The nice thing about most of our days was that we never had anything scheduled to do right away in the morning, so we could wake and get ready for the day pretty leisurely. On this day, we nibbled on breakfast and then wandered down to a coffee shop so Cassy and Connor could get their caffeine fix. After that, we were ready to head out to the Parque National, which was said to be inhabited by giant armadillos, anteaters, and capybaras.
The bus ride was longer than we expected, but some friendly passengers assured us we were on the right bus and asked the ticket-taker to tell us where to get off, which happened to be just on the side of a six-lane highway. How to get back on the bus? Just wave as it comes into view...
We hiked two trails, the Capybara trail and the Crystal Water trail. The first was wooded and devoid of any life besides scurrying lizards and giggling high schoolers. The second was out on a savanna of sorts. The red soil was vibrant in the sun, and the slight breeze made the tall grasses and short trees wave slowly.
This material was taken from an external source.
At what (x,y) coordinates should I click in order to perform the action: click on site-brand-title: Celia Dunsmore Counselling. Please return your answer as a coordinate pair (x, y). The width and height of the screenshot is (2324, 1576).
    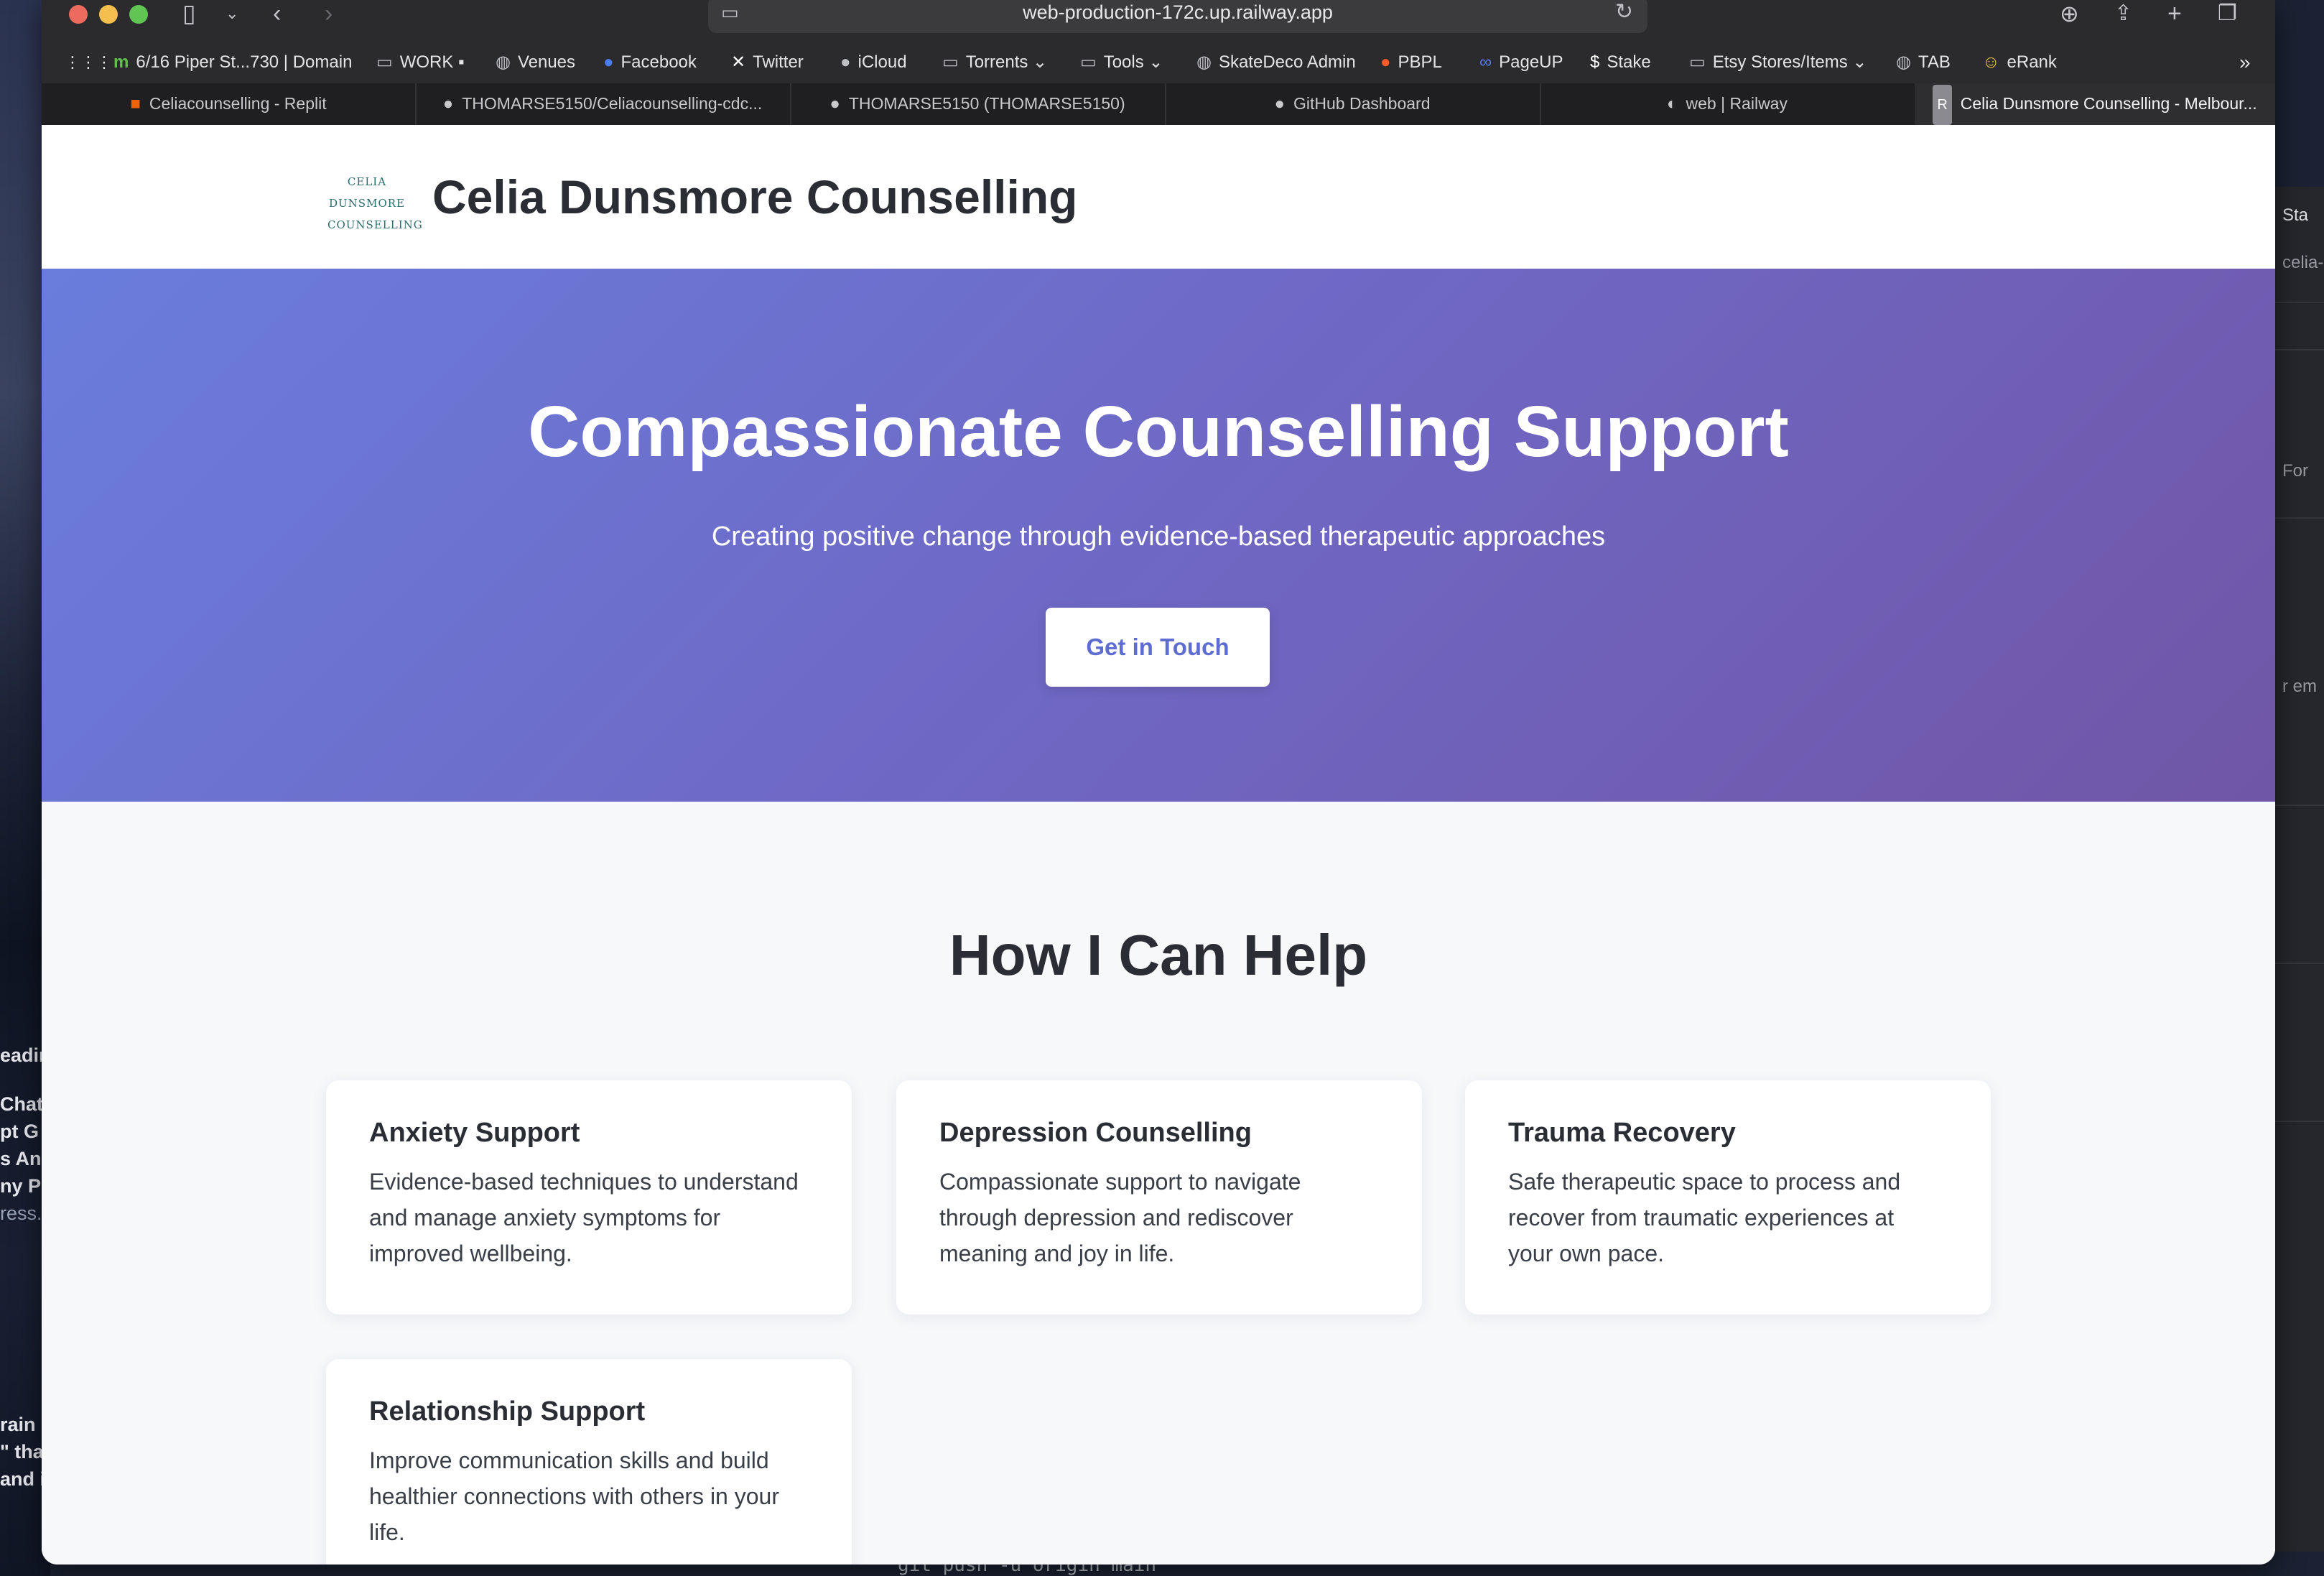
    Looking at the image, I should click on (754, 197).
We saw a plethora of leaf-cutter ants trudging along toward their holes in the ground, and took note of hundreds of termite nests in trees, but the closest we came to any of the large animals was a few footprints in the mud.
We returned toward the front of the park hot and ready to take part in the other main attraction, swimming pools fed by natural springs. It seems that this was also the main destination of a few class trips, as the school kids outnumbered the adults. A few heard us speaking English and all of a sudden we were being heckled by calls of "Hello!" "American Pie!" Teenagers really are the same all around the world.
We swam, changed, and left the park refreshed, which was good considering our next adventure. We went and stood out at the edge of the highway and almost immediately saw our bus hurtling toward us. We waved, and it crossed two lanes of traffic and screeched to a halt a mere feet behind a car stopped on the shoulder. Sam says the subsequent ride was a like a roller coaster. I'll agree, but only in the sense that I do not want my bus ride to be like riding on a roller coaster. Connor swears that the bus was on two wheels on a few cloverleaf on-ramps.
We got off the bus in a residential area supposedly known to have a scattering of good restaurants, but it was early yet, so we sat down at a little bar to watch the Brazil pre-World Cup friendly match. The owner, who called himself Tony Bennet, chatted with us and told us about his daughter, Alyssa Milano, and was generally pretty funny and friendly. He invited us to visit him at his other home in Macao on our next vacation.
First dinner was at a different bar/restaurant where we shared plates of baked potatoes topped with gravy and shrimp, toasted cheese sticks, and deep-fried pockets filled with pork. We only half knew what we were ordering. For second dinner, we went back to Green's and to our surprise, they suddenly had English menus! Was it because of our issues the night before, or were they already planning such menus in light of the World Cup? We don't know, but it was extremely helpful in ordering a very satisfying dinner of soup, sandwiches, and the ever-present and refreshing lime juice.
Travel tip: In Brazil, the buses run on loops without much of a time table. Because many buses run past a single stop, you must flag down the bus you want, or it will just keep going by.